Por: Alberto Salcedo Ramos (Revista Mexicana de Comunicación)
Para mí la crónica es un género que tiene la oportunidad del
periodismo y la belleza de la literatura. Hacer crónicas es investigar
como los reporteros y escribir como los escritores.
Ciertamente se habla de nosotros (los cronistas) en los foros
académicos, se nos exalta, se habla de nuestros libros, pero yo sé que
muchos colegas siguen considerándonos una especie sospechosa. Nos ven
como tipos desorientados que se dedican a hacer literatura a un ritmo
indolente, mientras los demás miembros de la familia periodística sudan
la gota gorda para cumplir la cuota informativa diaria.
Creo, en todo caso, que hoy gozamos de un cierto prestigio. Y eso
tampoco es que me guste mucho. La idea de pertenecer a una corriente que
quizá fue transgresora y que finalmente se ha convertido en una fiebre
generalizada, no me resulta estimulante. Me preocupa que muchos de
quienes se arriman hoy al género, atraídos por el furor, tengan la
actitud de quien practica un deporte de moda.
La asignatura pendiente de la crónica en América Latina es el tema
del poder, como lo señala la escritora colombiana Marianne Ponsford.
Parecería existir el pacto tácito de que los cronistas escribimos sobre
seres derrotados, excluidos, mientras los reporteros que surten las
primeras planas de los diarios se ocupan de los personajes influyentes
del gobierno y de las finanzas, y eso es un despropósito. Los cronistas
también deberíamos meter nuestros ojos fisgones en los ámbitos de la
gente que rige nuestros destinos.
Por otra parte, noto señales de estancamiento en la manera de contar
las historias. Tenemos un formato ya probado que incluye escenas, frases
ocurrentes, subjetividad, pero echo de menos una audacia mayor en el
manejo de las formas, una experimentación más arriesgada en el manejo
del tiempo y aun en el lenguaje. Ningún diagnóstico sería completo si se
ignorara la situación laboral de los cronistas: ¿cuántos pueden darse
el lujo de sobrevivir económicamente gracias al oficio de contar
historias? Pocos, en realidad. Creo que caben en los dedos de una mano y
sobran dedos. Toca ayudarse con actividades alternas como la
participación en congresos, la pedagogía y otras labores. Por eso García
Márquez dijo una vez que América Latina es una región de escritores
cansados. Uno escribe su obra en el tiempo que le queda tras hacer un
montón de tareas con las cuales consigue el pan del día a día.

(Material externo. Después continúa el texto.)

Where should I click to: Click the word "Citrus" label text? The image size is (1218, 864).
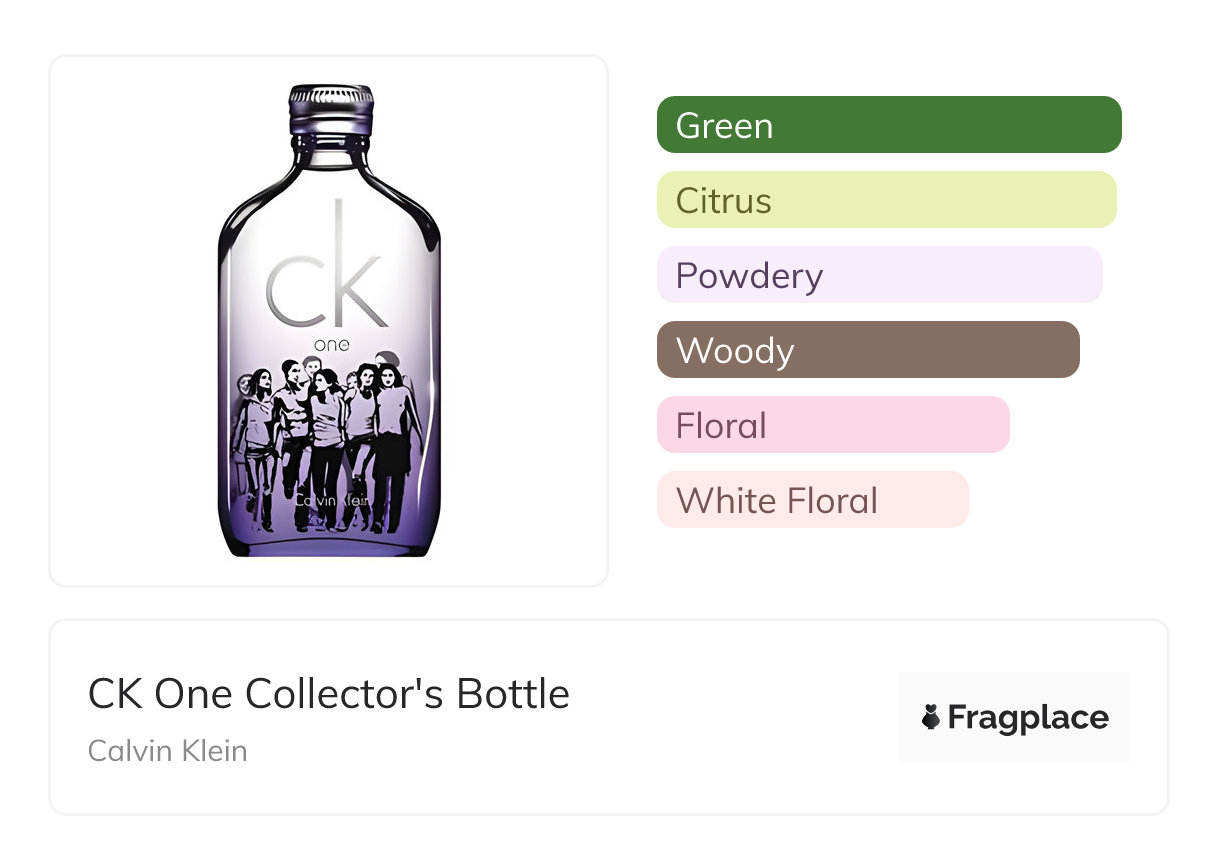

Mi principal reto ha sido defender el tiempo para dedicarme a
escribir crónica. Perseverar en el género a pesar de las dificultades.
Creo que eso es posible, en parte, gracias al compromiso individual de
los propios cronistas, sin el cual todo el andamiaje se vendría abajo.

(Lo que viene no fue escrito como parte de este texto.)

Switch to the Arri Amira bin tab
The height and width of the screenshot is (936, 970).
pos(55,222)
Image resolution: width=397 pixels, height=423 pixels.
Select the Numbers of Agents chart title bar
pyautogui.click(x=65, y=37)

Para escribir crónicas hay que tener algo de kamikaze, hay que estar
dispuesto a hacerse inmolar por defender esa pasión. De otro modo no
funciona. Éste no es un género propicio para periodistas aburguesados, y
en este sentido yo siempre tengo a la mano esta cita de Hemingway: “La
distancia entre el toro y el torero es inversamente proporcional al
dinero que el torero tiene en el banco”.
Existe el riesgo de que un periodista de éxito pierda las ganas de
acercarse a los cuernos del toro, y así ya le queda complicado hacer
crónicas. Entonces, para volver al punto, creo que en América Latina el
auge de la crónica obedece en un gran porcentaje a que ha habido
cronistas comprometidos. Muchos creemos, además, en el valor literario
del género y no pensamos que sea un oficio menor, un simple trampolín
para después volar hacia instancias más altas.
Tom Wolfe usaba una analogía para referirse a aquellos escritores que
en los años sesenta hacían periodismo narrativo sin convicción, sólo
para tener algo a lo cual dedicarse mientras daban el gran golpe con una
novela: decía que para esos escritores el periodismo narrativo era como
entrar a un motel a pasar el tiempo con una chica transitoria, mientras
conseguían una mujer respetable –es decir, una novela– y podían
llevarla al altar. Pues bien: yo creo que en mi generación hay varios
cronistas que la estamos pasando de maravilla en el motel con la chica
mal vista.
Ahora hay una mayor conciencia sobre los alcances del género. Debido a
que la crónica se volvió una fiebre subcontinental, hay más gente
interesada en cuidarla como producto. Las historias se cuentan de una
manera menos intuitiva y más profesional. El talento del cronista, que
siempre había brotado silvestre por estos lares, ahora está un tanto
sofrenado por la rienda de los editores. Eso, a mi juicio, mejora
ostensiblemente su calidad periodística y literaria.